> [Requirement] In the data below, the answer is the run of lines from the line containing "Click Michael A.'s profile photo" through the line containing "The image size is (750, 422).", both included; print it exactly and nothing else.

> [Material provided]
= = =

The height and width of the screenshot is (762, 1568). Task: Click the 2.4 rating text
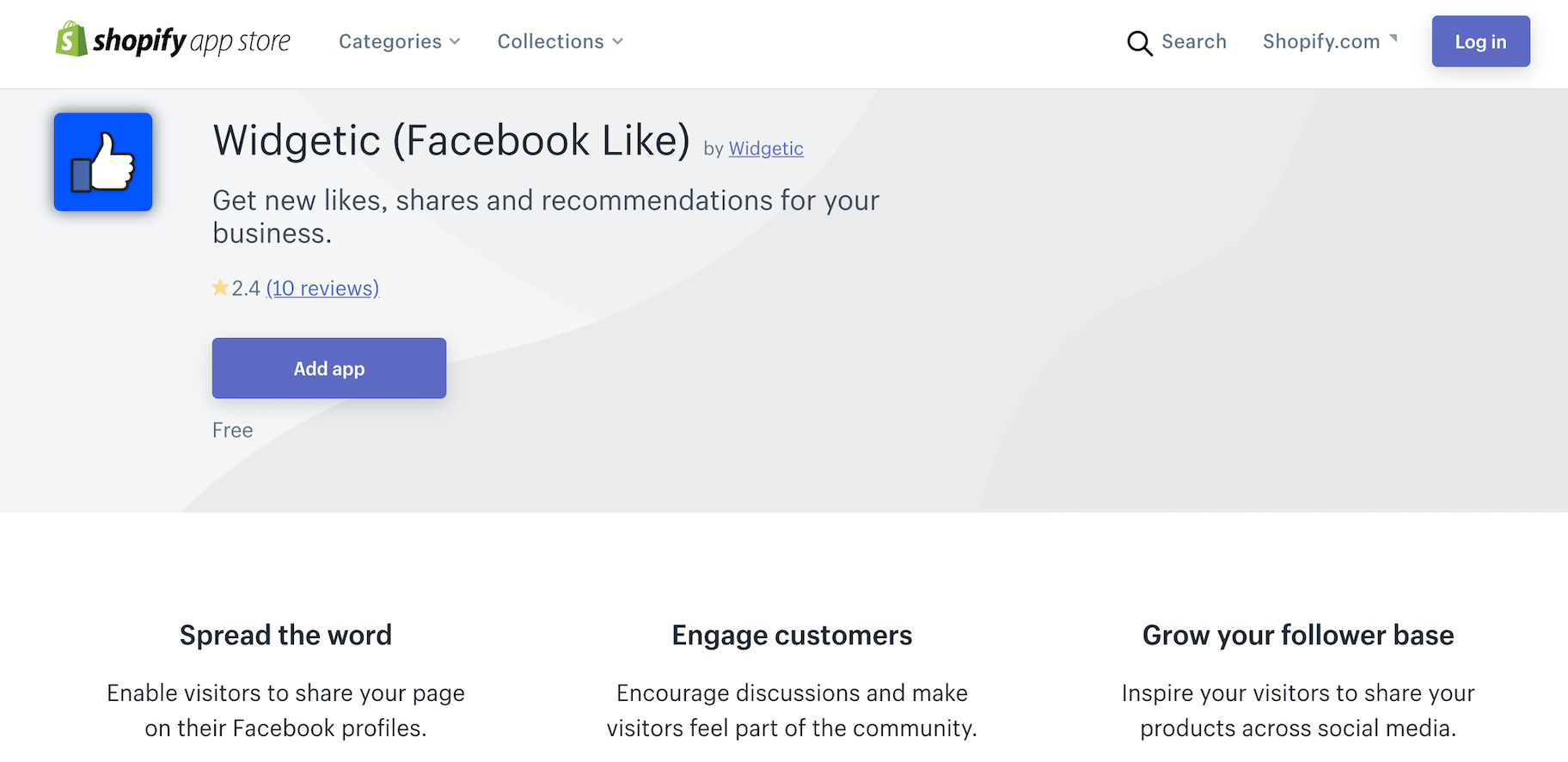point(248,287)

= = =

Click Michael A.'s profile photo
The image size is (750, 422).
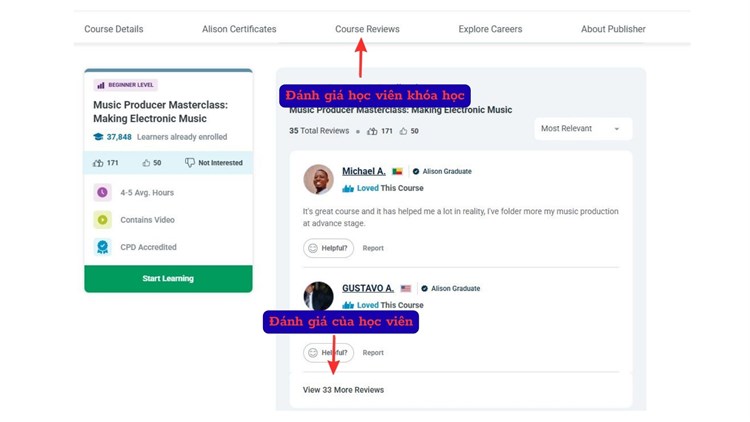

= = =

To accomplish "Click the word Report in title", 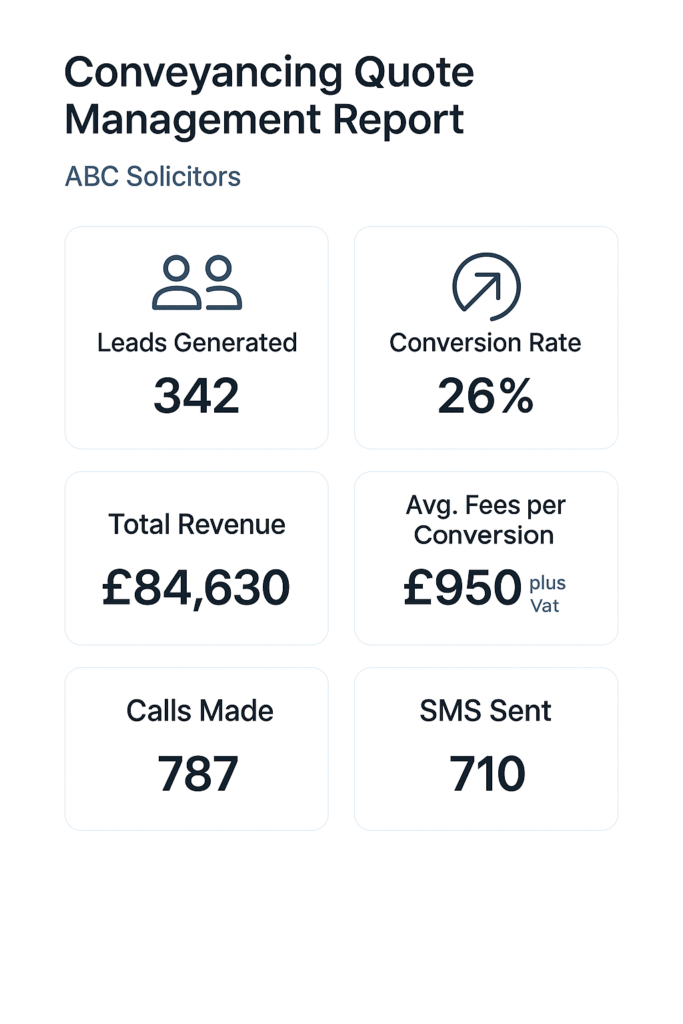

= = =

> [Result of this task]
Click Michael A.'s profile photo
The image size is (750, 422).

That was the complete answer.